Department of Biostatistics
2008 - 2009
ABSTRACT: It has been a century since early preliminary reports suggested heredity in some psychiatric disorders such as insanity. Decades have passed since the modes and levels of inheritance were documented for a number of psychiatric and behavioral disorders such as Tourette's Syndrome and nicotine dependence. Despite recent landmark successes that led to discoveries of genetic variants for several complex diseases, the hunting for genes underlying mental disorders remains largely elusive. In addition to political challenges, there are also major clinical and analytical challenges. Mental disorders are difficult to characterize both phenotypically and genetically. Beyond the challenges that are common for complex diseases such as cancer and age-related macular degeneration, there are great intrapersonal variations and uncertainties, particularly over time. The diagnoses of mental disorders generally depend on instruments that include many descriptive questions, and comorbidity is common. I will present some of the joint work conducted by my group in recent years that is motivated by the need arising from studying mental disorders.
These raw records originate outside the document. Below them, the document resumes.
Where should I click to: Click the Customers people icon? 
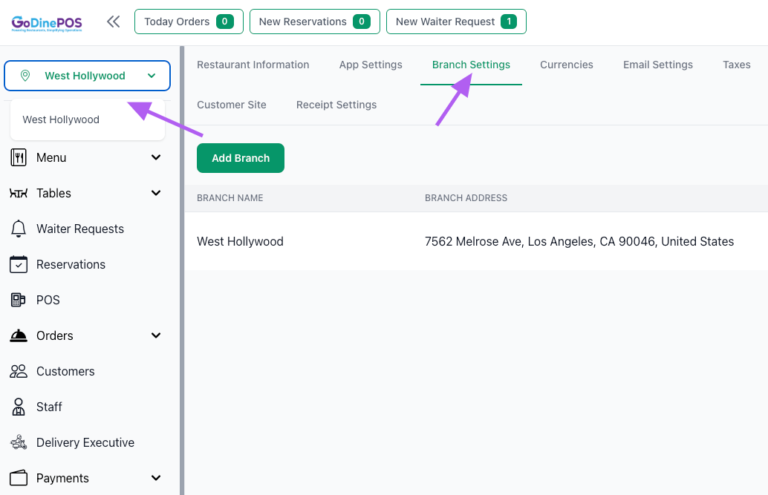click(x=19, y=371)
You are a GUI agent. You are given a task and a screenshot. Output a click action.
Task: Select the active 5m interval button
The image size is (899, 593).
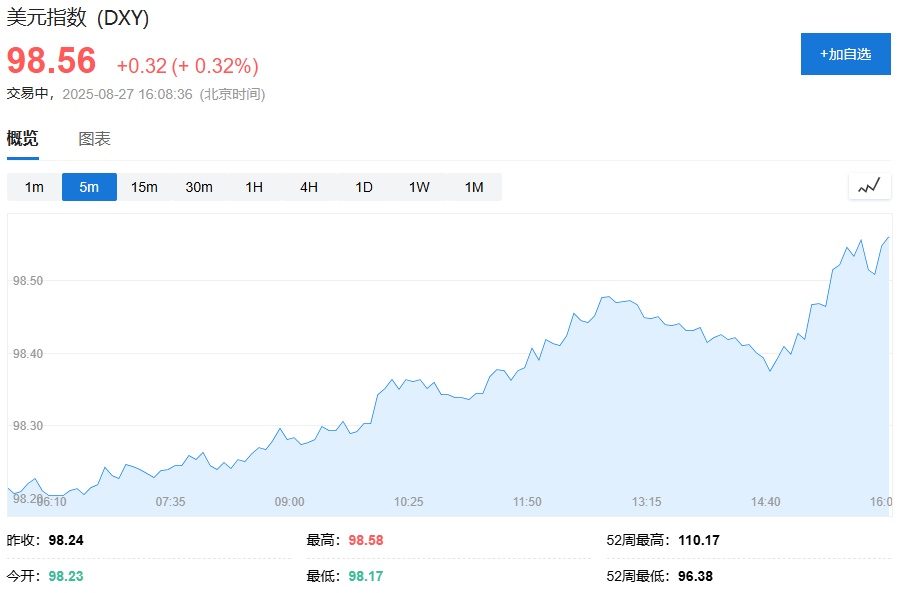point(89,187)
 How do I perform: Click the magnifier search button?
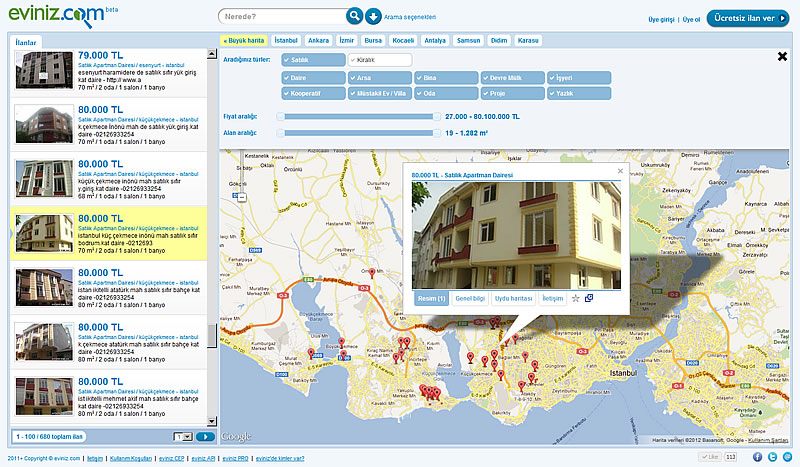coord(354,17)
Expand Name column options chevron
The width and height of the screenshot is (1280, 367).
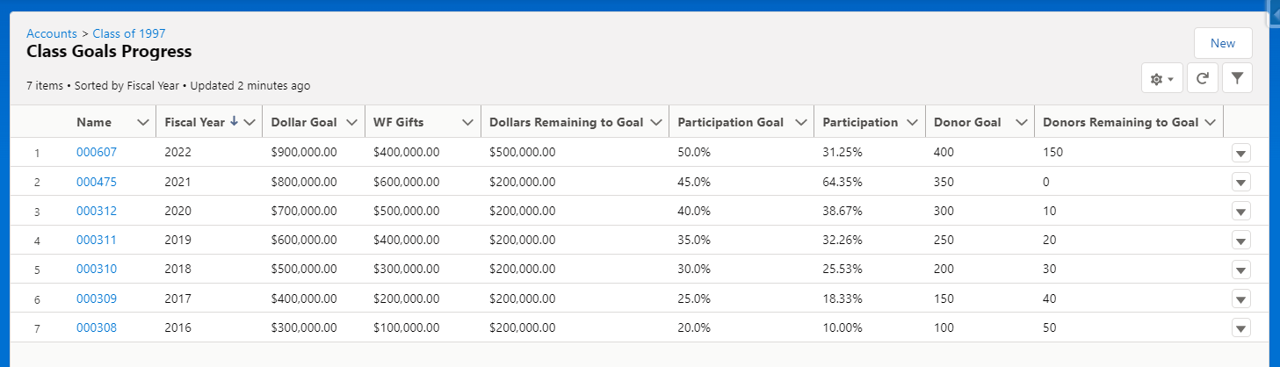tap(141, 122)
For example, we have developed methodology and software to analyze ordinal traits and multiple traits commonly encountered in mental health research. The potential of these methods has been demonstrated through simulation as well as several genetic analyses of several mental disorders such as hoarding, nicotine dependence, and alcohol dependence.
ABSTRACT: In 2003, the U.S. FDA, MHRA in the U.K., and European union released public health advisories for a possible causal link between antidepressant treatment and suicide in children and adolescents ages 18 and under. This led the U.S. FDA to issue a black box warning for antidepressant treatment of childhood depression in 2004, which was later extended to include young adults (18-24) in 2006. Following these warnings, rather than observing the anticipated decrease in youth suicide rates, record increases in youth suicide rates were observed in both the U.S. and Europe. In this presentation, we review the data and statistical methodology that led to the public health advisories and black box warning, and the data that led to the record increases in youth suicide rates and discuss their possible relationship. New statistical and experimental design approaches to post-marketing drug safety surveillance are developed, discussed and illustrated.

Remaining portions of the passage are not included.